UPDATE 0714/14 18:43 PST: From Joe Jo (to NMR): “I just want to apologize for everyone who were emotionally affected by all this. We’re not in the business of cheating, hurting, exploiting and lying. We will be releasing a statement on https://www.facebook.com/JustKiddingFilms regarding this issue.”
With YouTube entities selling for millions of dollars these days, there is no question that social media is now very much a business. And like any business, there are going to be major controversies that shape and reshape the landscape. Right now, major industry players JustKiddingFilms are experiencing an acrimonious –and potentially litigious — situation that has ramifications for all YouTubers and their teams.
With major respect to A-tunes.net for bringing this story to the forefront, it seems YouTube singer and performer Olivia Thai has been fired by JustKiddingFilms largely over the term “unpaid intern.”
See, Olivia, who posted a video (below) to her personal channel (which was allegedly blocked by JustKiddingFilms, but has since been re-allowed), stated that she was paid just $1200 for over 1,300 hours of work — resulting in a sum total of roughly 87 cents an hour for her time. Additionally, there were uncompensated uses of her car and gas, house and personal resources. when she complained to the JustKiddingFilms upper management — Bart Kwan and Joe Jo — she was allegedly chastised and then fired.

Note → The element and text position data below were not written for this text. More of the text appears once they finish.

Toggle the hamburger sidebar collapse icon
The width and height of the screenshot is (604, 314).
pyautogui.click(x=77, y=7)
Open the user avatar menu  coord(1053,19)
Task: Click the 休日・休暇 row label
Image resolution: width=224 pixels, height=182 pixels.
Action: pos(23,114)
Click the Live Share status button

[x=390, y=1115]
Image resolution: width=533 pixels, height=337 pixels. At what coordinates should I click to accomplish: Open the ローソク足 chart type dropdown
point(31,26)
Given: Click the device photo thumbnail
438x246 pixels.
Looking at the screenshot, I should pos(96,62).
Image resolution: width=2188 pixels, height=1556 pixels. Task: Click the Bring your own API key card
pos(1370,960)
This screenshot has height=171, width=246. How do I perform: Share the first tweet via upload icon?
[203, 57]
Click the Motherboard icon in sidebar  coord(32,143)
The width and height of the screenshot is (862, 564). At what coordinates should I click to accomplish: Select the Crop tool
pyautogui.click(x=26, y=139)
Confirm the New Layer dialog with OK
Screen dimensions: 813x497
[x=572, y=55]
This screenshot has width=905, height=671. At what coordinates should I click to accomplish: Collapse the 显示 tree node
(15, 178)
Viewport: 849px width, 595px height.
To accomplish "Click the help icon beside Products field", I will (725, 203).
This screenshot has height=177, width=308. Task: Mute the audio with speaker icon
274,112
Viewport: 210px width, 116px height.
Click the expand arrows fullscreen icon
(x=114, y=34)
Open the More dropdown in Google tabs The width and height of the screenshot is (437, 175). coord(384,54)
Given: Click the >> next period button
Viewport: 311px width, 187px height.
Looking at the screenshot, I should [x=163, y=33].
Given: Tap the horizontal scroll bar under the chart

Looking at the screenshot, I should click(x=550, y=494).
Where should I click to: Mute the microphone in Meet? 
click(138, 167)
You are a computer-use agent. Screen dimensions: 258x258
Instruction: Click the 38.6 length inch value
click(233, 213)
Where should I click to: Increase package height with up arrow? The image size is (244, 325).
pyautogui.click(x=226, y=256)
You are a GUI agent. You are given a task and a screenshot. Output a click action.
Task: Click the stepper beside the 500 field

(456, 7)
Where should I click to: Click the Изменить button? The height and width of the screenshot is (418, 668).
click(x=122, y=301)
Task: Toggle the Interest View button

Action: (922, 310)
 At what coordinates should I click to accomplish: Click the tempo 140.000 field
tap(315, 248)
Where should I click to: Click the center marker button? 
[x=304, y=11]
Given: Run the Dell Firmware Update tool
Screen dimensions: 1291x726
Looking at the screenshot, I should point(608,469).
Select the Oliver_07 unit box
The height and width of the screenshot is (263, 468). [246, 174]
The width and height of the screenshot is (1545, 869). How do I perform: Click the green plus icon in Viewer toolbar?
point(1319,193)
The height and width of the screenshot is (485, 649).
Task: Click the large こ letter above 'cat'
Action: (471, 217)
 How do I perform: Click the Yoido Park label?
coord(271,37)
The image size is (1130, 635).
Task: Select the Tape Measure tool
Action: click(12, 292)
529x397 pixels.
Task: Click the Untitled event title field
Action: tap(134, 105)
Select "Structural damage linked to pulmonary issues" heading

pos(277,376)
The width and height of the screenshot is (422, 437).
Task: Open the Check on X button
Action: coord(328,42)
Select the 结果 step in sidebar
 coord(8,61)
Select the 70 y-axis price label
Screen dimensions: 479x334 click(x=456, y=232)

To that, Olivia responded on Facebook as well:
Joe and Bart have so far been the most silent members of this whole ordeal, declining thus far to provide NMR (or any other media org.) with an official comment on the matter. In fact, their only actions on the matter appear to be blocking commenters from the JustKiddingFilms social media accounts who appear to side with Olivia in the matter. When one commenter pressed Olivia about taking legal action she responded, “i (sic) have never done anything like that before and it kind of scares me, to be honest.”
So does Olivia have a case? The bottom line is that it appears Olivia didn’t have a contract with JustKiddingFilms and that might be the mitigating circumstance that works against her, despite her insistence that “unpaid interns” are illegal. She is largely correct in her assertions that being an “unpaid intern” is illegal. But the lack of a contract or defined relationship with JustKiddingFilms might not qualify her for intern status. From their perspective, she might have just been a friend helping out. The Department of Labor put out a list of six conditions in 2010 which govern the status of interns and their ability to be unpaid:
NMR reached out to some legal commentators who provided commentary on the recent Courtney Love “Twibel” case, to see if Olivia’s assertions of being an “unpaid intern” have merit. We will update when they respond.
In the meantime, what does all this mean for other creators on YouTube? When money begins to factor in to the equation (as it increasingly is), relationships change and the nature of who does what and for what compensation needs to be addressed. When you are filming videos with your friends for no expected compensation, that is one thing. When YouTube becomes a career with serious financial returns, everything must be addressed and run like the business it is. Roles must be defined and time and resources must be accounted for and compensated appropriately. Unfortunately, when your hobby becomes a career, sometimes your friends become your employers and the law gets involved. It’s likely that JustKIddingFilms is going to amend their business practices going forward and if you’re a creator, it would behoove you to learn from their example.